On the one hand, it’s understandable that those seeking religious exemptions from antidiscrimination law would use the Supreme Court marriage cases to try and get them. That said, their concerns are misplaced, for several reasons.

First, there is no risk that either the Constitution or civil-rights statutes would force clergy or churches to perform or host wedding ceremonies that violate their religious beliefs. In response to Justice Antonin Scalia’s suggestion to the contrary, “Justice Kagan reminded the Court that many rabbis refuse to perform weddings between Jews and gentiles, even though there has long been a prohibition against religious discrimination.” Everyone agrees that the Free Exercise Clause prevents the government from forcing ministers to perform certain types of wedding ceremonies.

Second, more and more places will prohibit discrimination on the basis of sexual orientation whether or not same-sex couples have the right to get married. In response to questioning at oral argument, U.S. Solicitor General Donald Verrilli (who joined the plaintiffs in arguing that the Constitution requires marriage equality) pointed out that concerns about religious objections to discrimination law arise even in non-marital ceremonies. He cited a New Mexico case in which a commercial photographer refused to provide service to a same-sex couple’s commitment ceremony—that is, not a wedding. The New Mexico Supreme Court refused to exempt the commercial photographer from anti-discrimination law, and the U.S. Supreme Court declined to hear the case.

This case from New Mexico highlights that attempts to use religion to justify discrimination can and will arise whether or not same-sex couples can get married. As we explained in AU’s friend-of-the-court brief, “[t]he Court’s recognition of a right to marry will not automatically extend or alter any protections for same-sex couples currently available under federal or state antidiscrimination laws.”

Finally, even if marriage equality would increase the number or strength of anti-discrimination protections, it takes real chutzpah to argue that same-sex couples should forfeit one set of civil rights in exchange for another. Gays and lesbians have experienced a brutal history of discrimination: until recently, they could not serve in the military (let alone serve openly) or, in many places, adopt children.

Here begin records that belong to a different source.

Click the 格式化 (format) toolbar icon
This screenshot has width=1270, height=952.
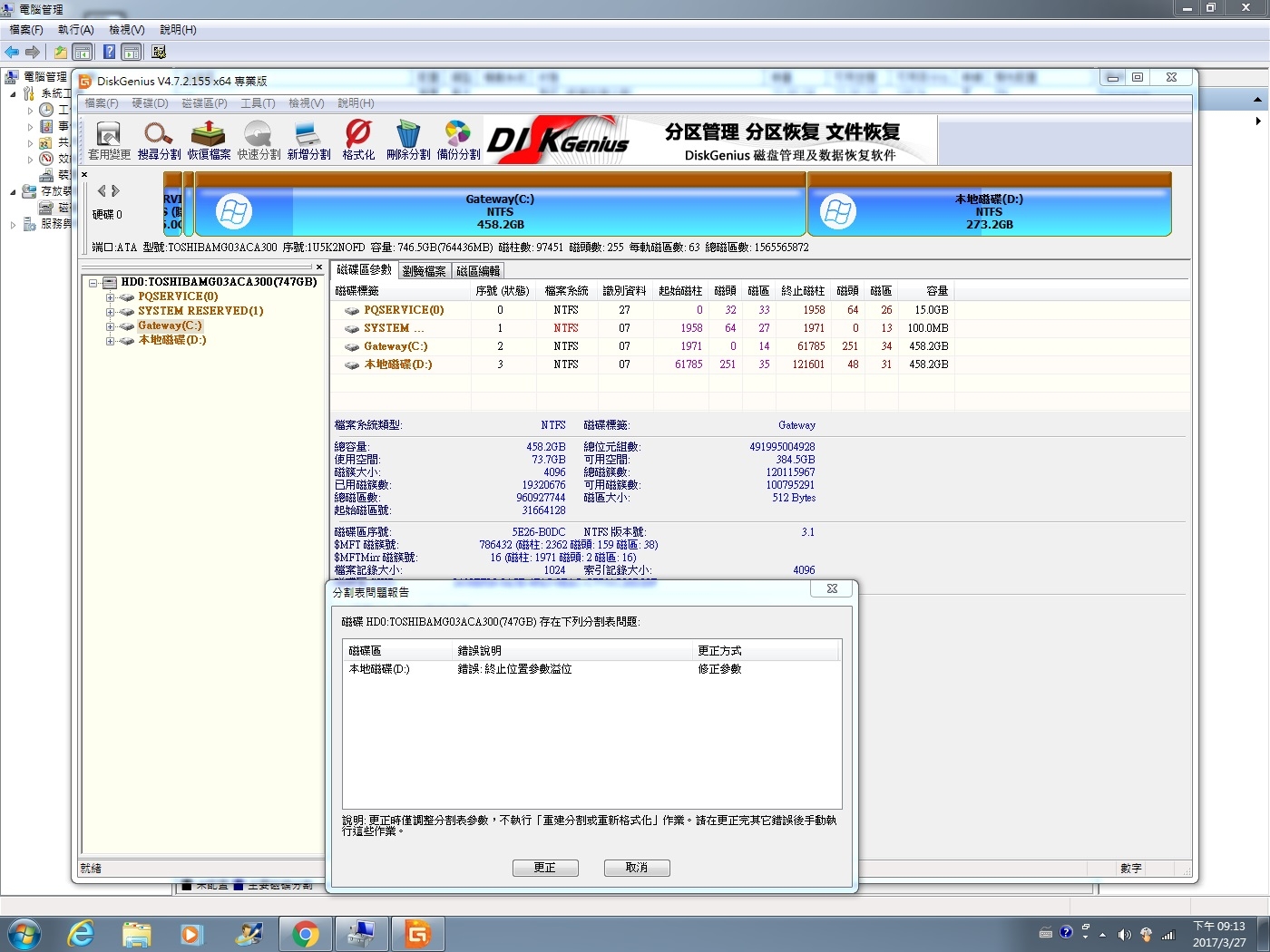click(358, 141)
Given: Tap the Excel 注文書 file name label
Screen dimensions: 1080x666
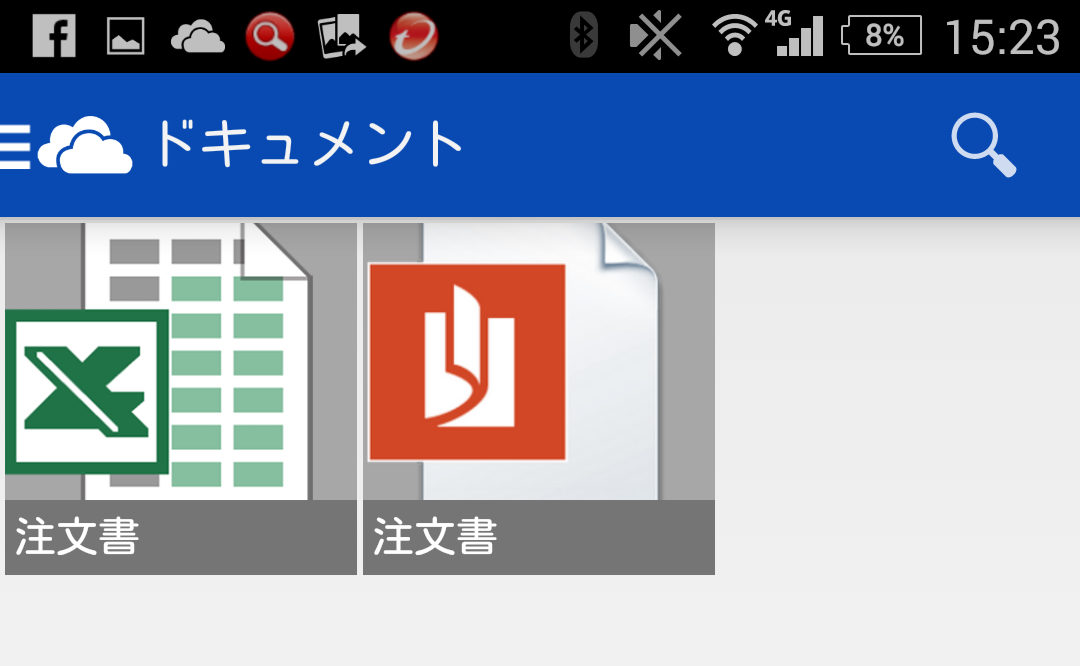Looking at the screenshot, I should pyautogui.click(x=75, y=538).
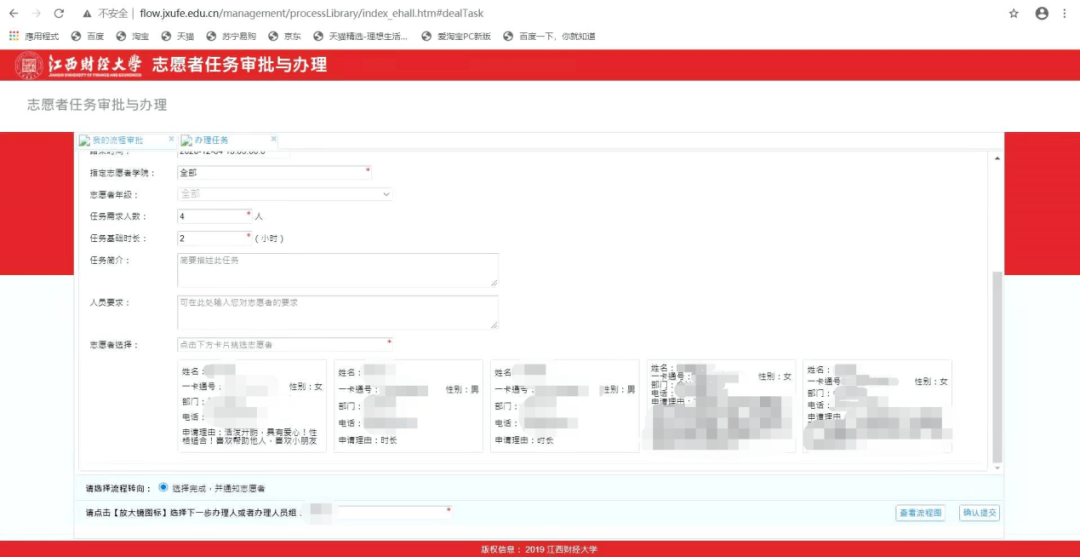Bookmark this page with star icon
Image resolution: width=1080 pixels, height=557 pixels.
1014,13
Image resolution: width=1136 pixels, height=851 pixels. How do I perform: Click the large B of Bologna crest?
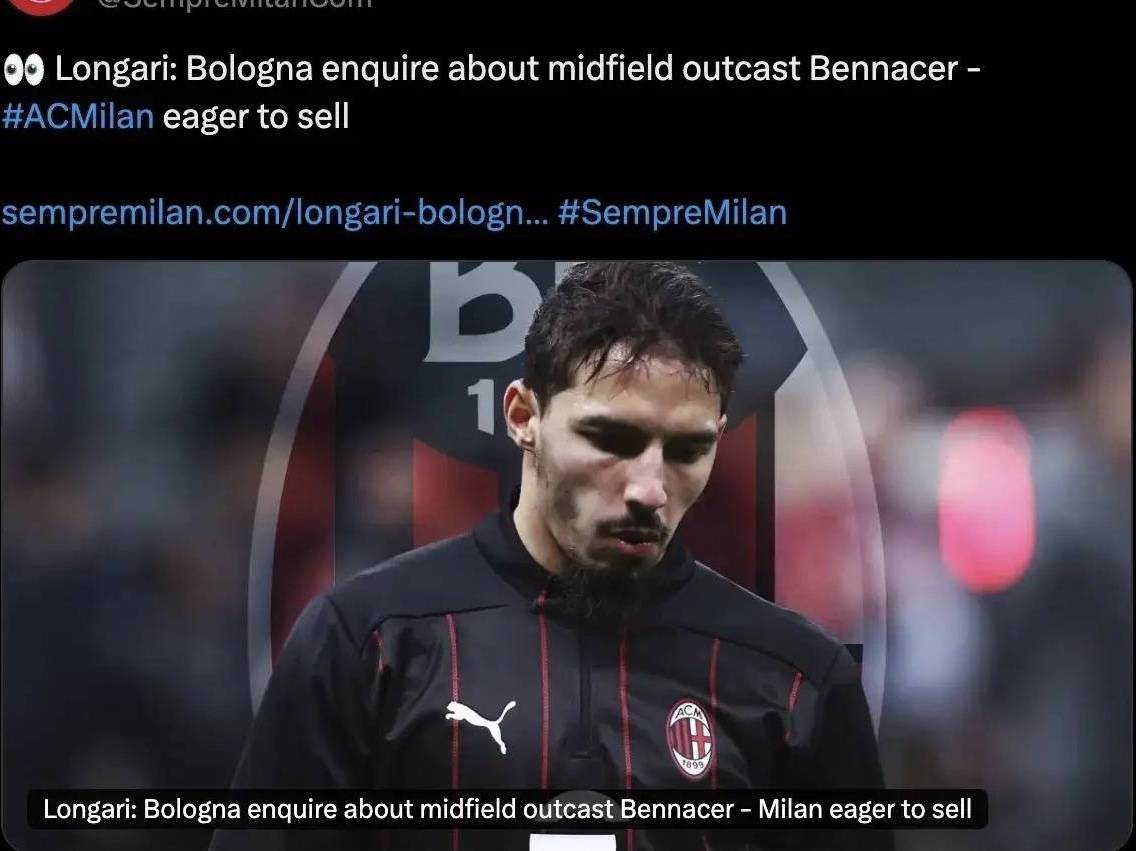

Until 2003, states could and did criminalize sexual activity between same-sex people. In many states, it is still legal to discriminate against gays and lesbians in hiring and public accommodations. It would be an odd interpretation of the Constitution to suggest that gays and lesbians must be prohibited from marrying in order to ensure that they can be discriminated against more easily in other settings. Consider an analogy: if for hundreds of years Christians had been barred from attending church or reading the Bible, nobody would argue that they should gain those free exercise rights only if they were willing to be discriminated against in other contexts.

There’s also another parallel with bans on interracial marriage. Many people held strong religious objections to marriage between two members of different races when the Supreme Court decided, in Loving v. Virginia, that miscegenation bans violated the Equal Protection Clause. But there was no quid pro quo: the court didn’t say that Mildred and Richard Loving could marry only if bakers and florists gained the right to refuse to provide service for the Loving wedding. On the contrary, just a few years later, the Supreme Court ruled unanimously that a free exercise justification for maintaining segregated lunch counters was “patently frivolous.”

Gays and lesbians deserve to be treated as full citizens. Like other citizens, they are entitled to the dignity of marriage. And like other citizens, they shouldn’t have to barter some of their civil rights in exchange for others.